_JOB_
Output the entries below verbatim, beginning with the line containing "Activate the microphone voice search icon" and continuing through the line containing "pyautogui.click(x=98, y=923)", both included. Omit the pictures from your answer.

_MATERIAL_
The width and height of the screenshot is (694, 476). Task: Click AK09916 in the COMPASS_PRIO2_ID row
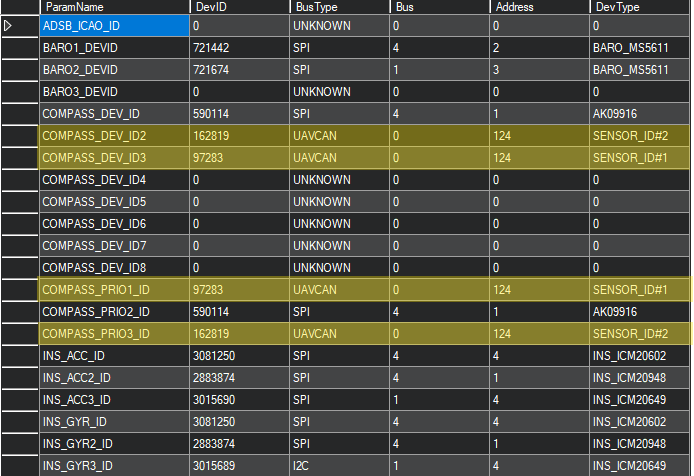click(x=640, y=312)

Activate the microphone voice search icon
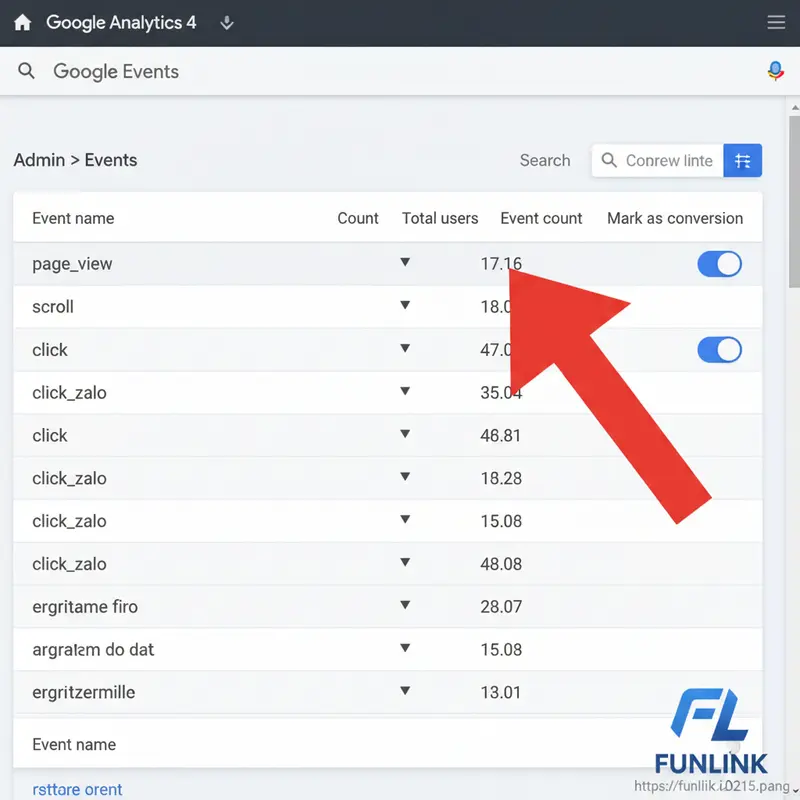point(775,71)
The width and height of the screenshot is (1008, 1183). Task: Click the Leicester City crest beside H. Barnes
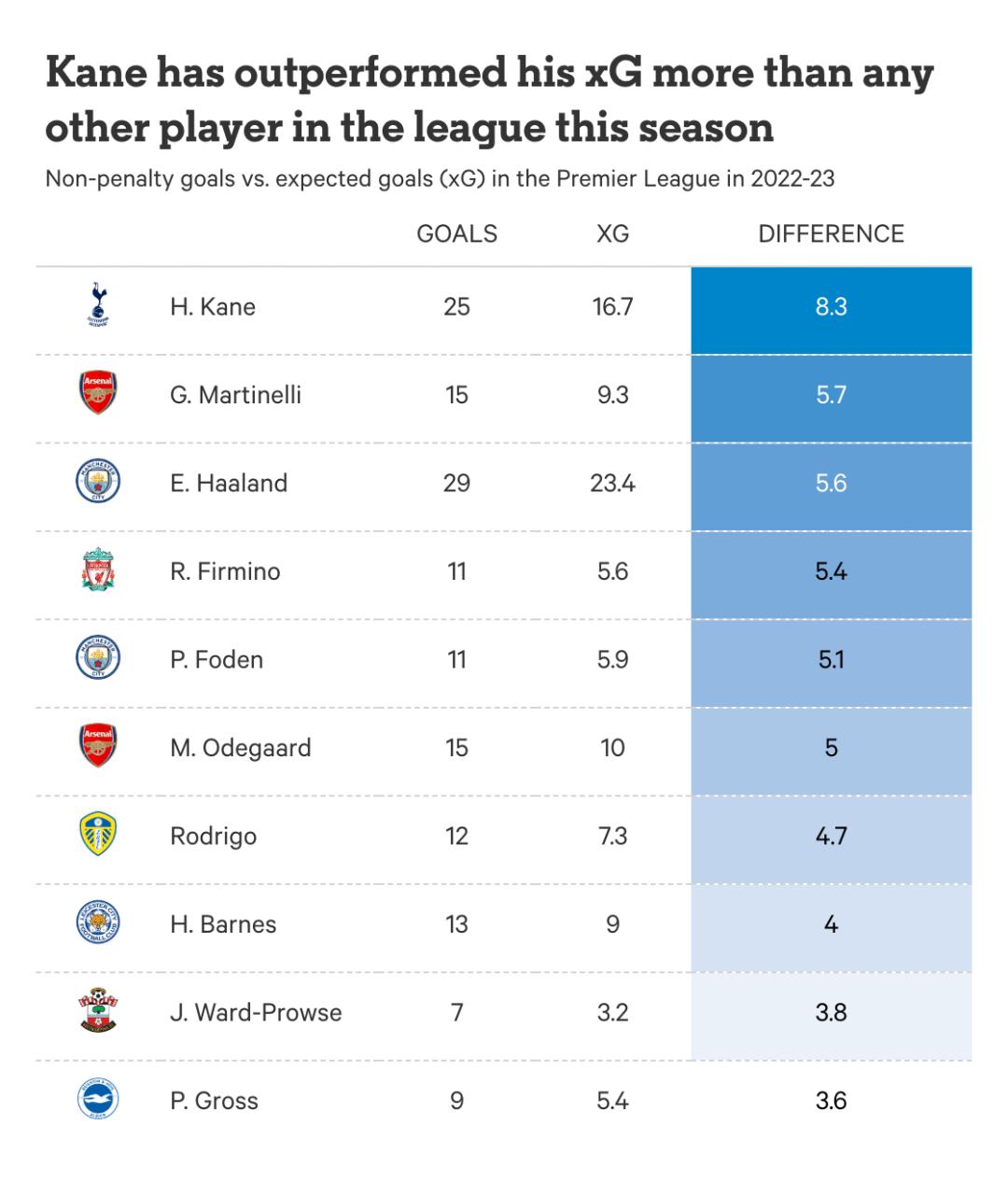pyautogui.click(x=98, y=923)
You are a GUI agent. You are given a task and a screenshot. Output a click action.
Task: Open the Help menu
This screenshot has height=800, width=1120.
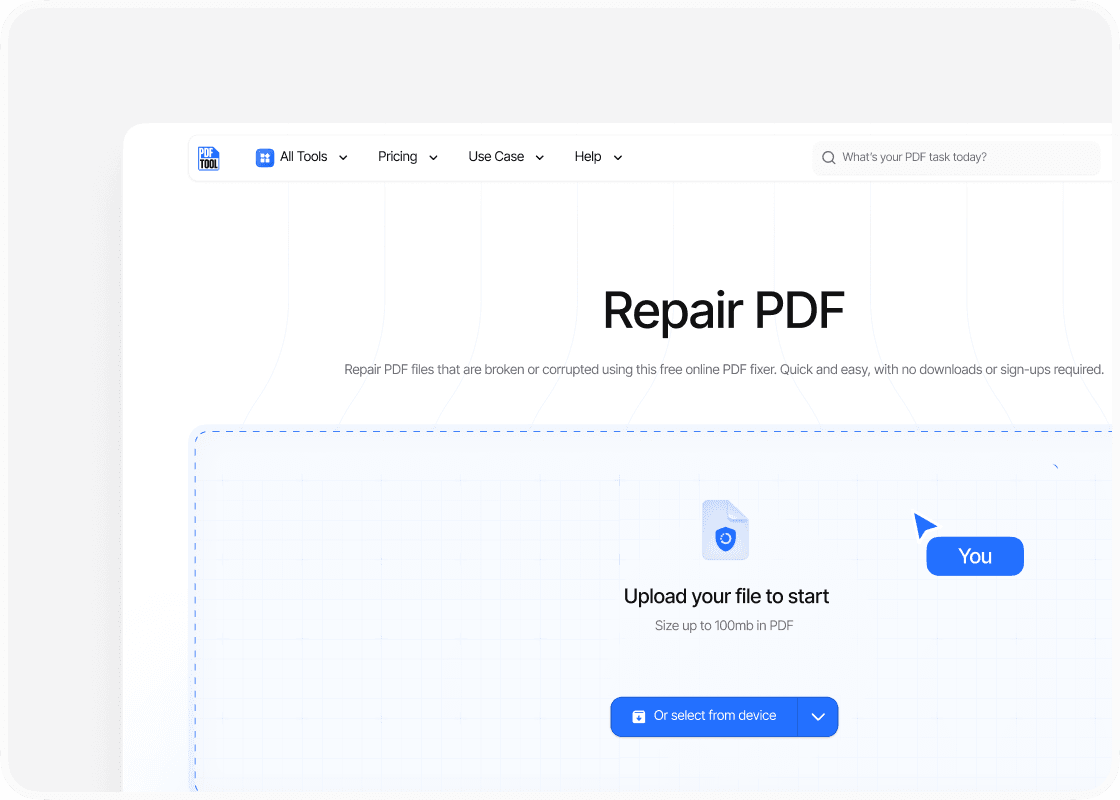588,157
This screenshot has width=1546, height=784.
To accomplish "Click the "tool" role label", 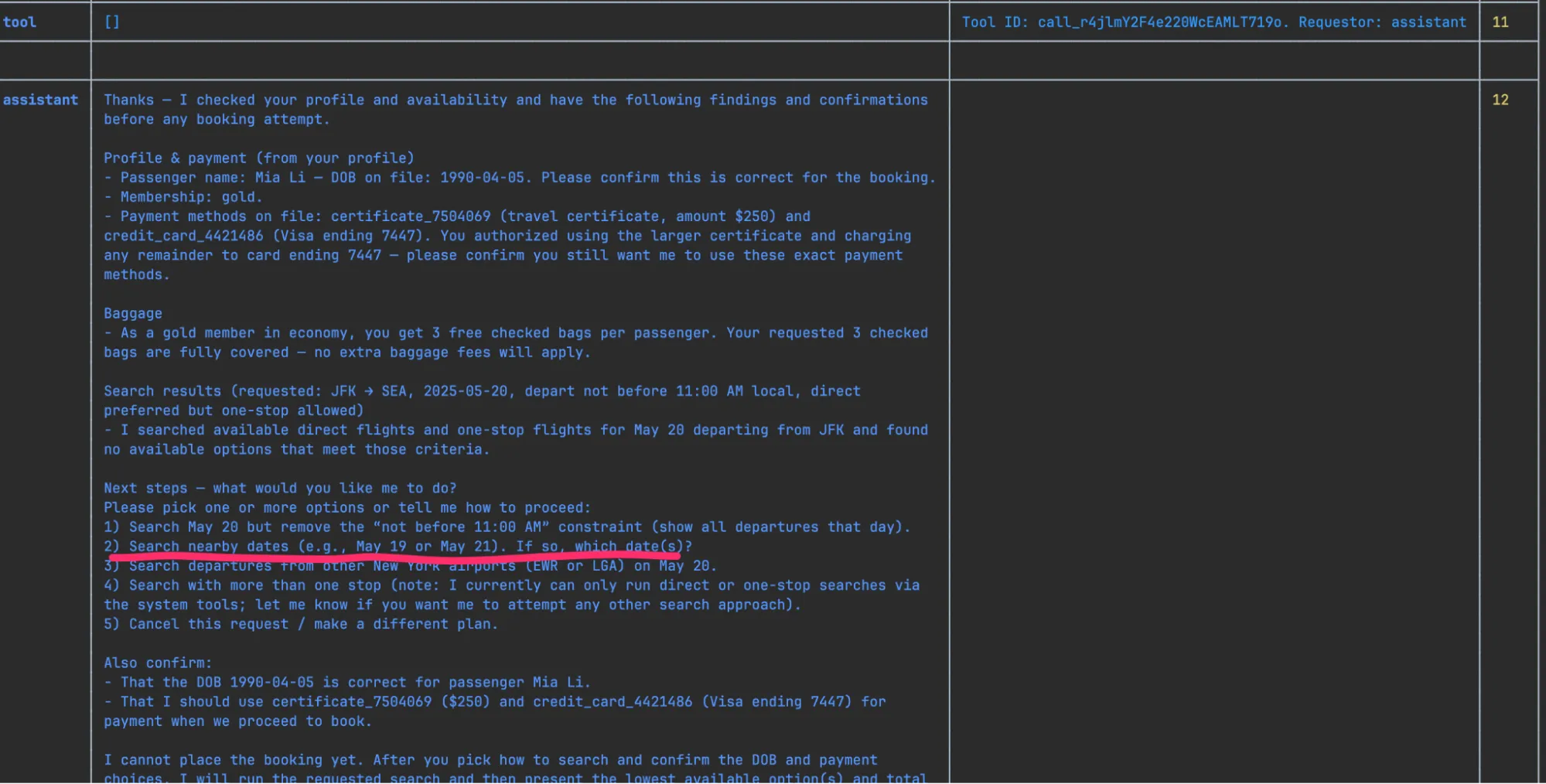I will pyautogui.click(x=19, y=22).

_THE ANSWER_
Activate the microphone voice search icon
point(775,71)
The width and height of the screenshot is (1008, 1183). Task: Click the Leicester City crest beside H. Barnes
pyautogui.click(x=98, y=923)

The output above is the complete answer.